Nestivity – this looks interesting to Twitter users. It turns your Twitter handle into a “nest,” which helps you better organize, track, and save Twitter conversations. Analytics are provided, and the archive of the conversation is saved.

simplemachine – this looked cool. It’s a peer-to-peer cinema marketplace that allows anyone to book films for exhibition in a theatrical setting (think public viewing of videos). That generally costs money – with simplemachine, they’ve already done the hard work of tracking down the rights holder, and act like a go-between broker (so you don’t have to).

Xi3 – one cool newish hardware tool – check out Xi3. They make really tiny, inexpensive (relatively), power-saving computers. Definitely an alternative to the larger companies like Dell or HP! The picture included in this blog post is one of the computers. Here’s another image of the same computer side-by-side with a smartphone, just to see how big it really is (and a very low-light, grainy image, too – sorry about that!). They had some of these bolted onto the backs of computer monitors – pretty tidy setup!

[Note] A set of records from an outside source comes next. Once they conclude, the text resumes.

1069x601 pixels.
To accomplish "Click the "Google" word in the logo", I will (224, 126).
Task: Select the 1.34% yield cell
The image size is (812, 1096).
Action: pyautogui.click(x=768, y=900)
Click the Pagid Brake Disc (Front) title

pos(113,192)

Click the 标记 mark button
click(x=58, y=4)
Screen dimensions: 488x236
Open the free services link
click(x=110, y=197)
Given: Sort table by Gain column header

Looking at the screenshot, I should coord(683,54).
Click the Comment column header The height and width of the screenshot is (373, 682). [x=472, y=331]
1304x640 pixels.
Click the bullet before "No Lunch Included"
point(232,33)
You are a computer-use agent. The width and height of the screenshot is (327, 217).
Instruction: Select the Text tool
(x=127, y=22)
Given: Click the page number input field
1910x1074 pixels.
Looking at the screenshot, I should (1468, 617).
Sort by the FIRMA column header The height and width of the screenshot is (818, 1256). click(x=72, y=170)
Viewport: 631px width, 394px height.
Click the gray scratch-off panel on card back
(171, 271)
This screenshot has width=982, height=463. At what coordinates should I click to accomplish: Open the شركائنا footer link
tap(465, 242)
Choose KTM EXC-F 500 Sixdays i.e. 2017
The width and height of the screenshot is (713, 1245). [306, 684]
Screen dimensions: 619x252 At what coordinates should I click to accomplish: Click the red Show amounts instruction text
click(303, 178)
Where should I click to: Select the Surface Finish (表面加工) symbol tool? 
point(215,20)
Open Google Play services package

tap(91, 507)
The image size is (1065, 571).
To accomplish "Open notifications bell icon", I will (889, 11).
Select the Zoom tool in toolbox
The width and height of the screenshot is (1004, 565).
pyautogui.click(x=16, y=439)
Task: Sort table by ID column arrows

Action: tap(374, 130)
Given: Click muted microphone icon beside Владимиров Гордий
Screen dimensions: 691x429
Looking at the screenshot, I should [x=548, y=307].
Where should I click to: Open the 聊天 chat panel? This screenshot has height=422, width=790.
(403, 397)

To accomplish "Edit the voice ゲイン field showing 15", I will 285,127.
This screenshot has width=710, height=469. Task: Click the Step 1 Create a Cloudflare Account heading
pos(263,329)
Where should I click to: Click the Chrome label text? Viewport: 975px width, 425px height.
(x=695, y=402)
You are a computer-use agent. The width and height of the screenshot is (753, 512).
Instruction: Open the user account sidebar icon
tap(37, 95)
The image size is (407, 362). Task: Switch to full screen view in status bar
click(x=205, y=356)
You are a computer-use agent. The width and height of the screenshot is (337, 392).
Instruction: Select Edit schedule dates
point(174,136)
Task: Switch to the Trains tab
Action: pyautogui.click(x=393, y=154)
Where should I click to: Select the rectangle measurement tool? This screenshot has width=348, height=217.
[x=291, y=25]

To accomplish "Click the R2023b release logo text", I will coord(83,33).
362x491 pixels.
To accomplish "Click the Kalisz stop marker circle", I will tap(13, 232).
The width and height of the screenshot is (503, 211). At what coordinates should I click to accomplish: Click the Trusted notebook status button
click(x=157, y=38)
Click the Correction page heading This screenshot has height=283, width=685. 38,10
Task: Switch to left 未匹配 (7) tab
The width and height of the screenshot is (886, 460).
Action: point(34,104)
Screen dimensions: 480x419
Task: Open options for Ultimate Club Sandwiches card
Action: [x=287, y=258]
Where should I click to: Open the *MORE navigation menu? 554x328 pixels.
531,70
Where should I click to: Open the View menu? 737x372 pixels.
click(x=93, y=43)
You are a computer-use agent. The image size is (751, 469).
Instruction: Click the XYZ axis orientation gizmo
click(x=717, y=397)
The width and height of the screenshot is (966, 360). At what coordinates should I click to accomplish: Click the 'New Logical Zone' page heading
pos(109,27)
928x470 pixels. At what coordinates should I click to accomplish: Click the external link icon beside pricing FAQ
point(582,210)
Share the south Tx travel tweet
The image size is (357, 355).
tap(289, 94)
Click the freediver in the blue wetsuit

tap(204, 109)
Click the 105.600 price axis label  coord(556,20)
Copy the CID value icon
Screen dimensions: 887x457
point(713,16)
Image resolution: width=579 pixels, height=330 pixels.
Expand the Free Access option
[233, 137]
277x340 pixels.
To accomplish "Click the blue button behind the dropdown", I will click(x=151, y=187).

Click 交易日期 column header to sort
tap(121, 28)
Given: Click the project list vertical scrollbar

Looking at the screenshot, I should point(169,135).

Treeswing – not really a library app at all. It’s a cool new financial investing tool, and looked sorta promising. Why am I mentioning it? Because it’s sponsored by DST in Kansas City … and I worked for DST during the summers while in college! That was in the 1980’s, and my big job was taking huge dot matrix printouts upstairs to the programmers, so they could actually look at the coding work they just did. Weird job in a weird time. My how times have changed!

How People Use Smartphones

My library’s Web Developer, Nathan Pauley, emailed this infographic to me, and it’s really cool! They studied smartphone use (or more accurately, it looks like they studied web and app use on smartphones, since they excluded email, sms messages, and voice calls from their infographic).

I’ve not clicked through to pay for the whole study, but this single page provides plenty of food for fodder:

  • 68% of smartphone use happens at home.
  • Love the different labels for stuff people do on their smartphones, like self-expression.

Two weird things:

  1. Self-expression – I guess this is where you’d put content creation? Posting to Tumblr or Instagram, for example? How do they tell the difference between a Facebook post that’s self-expression (writing a haiku, for example) vs a Facebook post that’s socializing?
  2. Socializing – why didn’t they just include email, sms messages, and normal voice phone stuff here?

Either way, take a peek, access the study (if it’s not too much – I haven’t clicked through), and give it some thought.